The problem is I don’t know what it is that I can do, and there are a lot of personal obstacles in my way. For example, a short while ago there was a rally in DC to show support for action in Ferguson. I wanted to attend but the rally was being held at Howard University, an HBCU (historically black college/university). I felt like as an Asian American, could I even attend? Would I get stares? I don’t think of Ferguson as a “black problem”, and I certainly don’t think that the responsibility of action falls squarely on the shoulders of the black community.
But my need for social approval and acceptance overrode my need to demonstrate.
That bothers me.
This is a significant turning point in my life, friends. I have been calling people out for their inaction for too long to not have a significant body of action of my own. I am a hypocrite and I no longer want to be.
Let me be completely honest: My altruism, as is true of all altruism, stems from selfish desires. I don’t want to be a hypocrite. I want to rid myself of the feelings of restlessness that are brewing inside of me. I long to be an active participant in our world.
HOWEVER, if everything we do is for selfish reasons — and I believe this to be true — then it sure is a nice bonus if our actions benefited other people in addition to ourselves.
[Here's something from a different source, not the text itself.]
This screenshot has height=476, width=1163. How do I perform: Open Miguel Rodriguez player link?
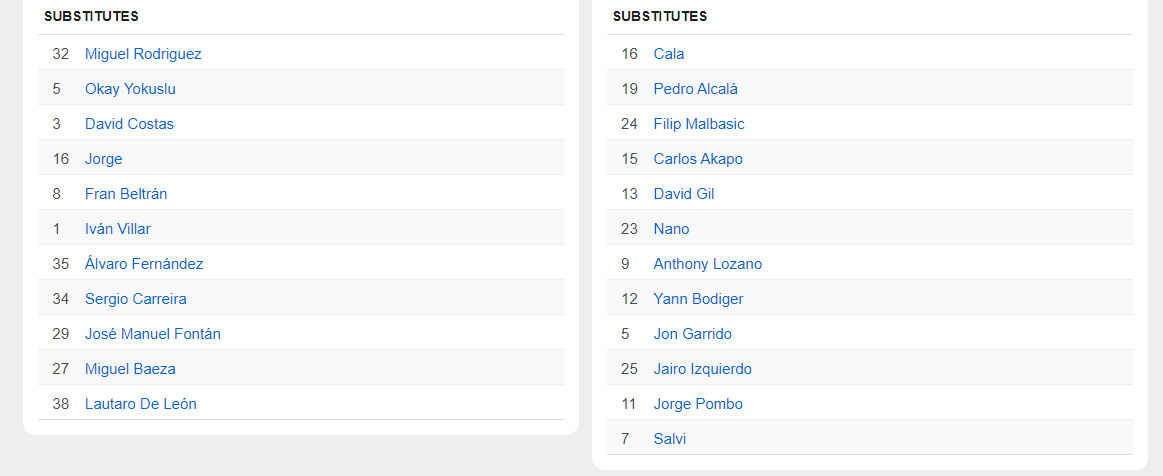coord(143,54)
This is why I did not participate in the ALS Ice Bucket Challenge. I donated but I did not post a video. I donated to the ALS Association as well as to a few of my favorite water charities, because I think the waste of water is needless. I’m weighing out how important it is for me to post to social media about these things. How many people am I calling to action? How many people care?
Where is my energy best spent?
I’m still grappling with a lot of this. My thoughts aren’t fleshed out. I struggle with issues like this because I have a hard time seeing the forest and the trees at the same time. In one moment, I’m trying to take in the vast expanse of forest and in the very next, I’m concerned with one bug crawling along one tree. Trying to think about both isn’t something I am capable of doing right now.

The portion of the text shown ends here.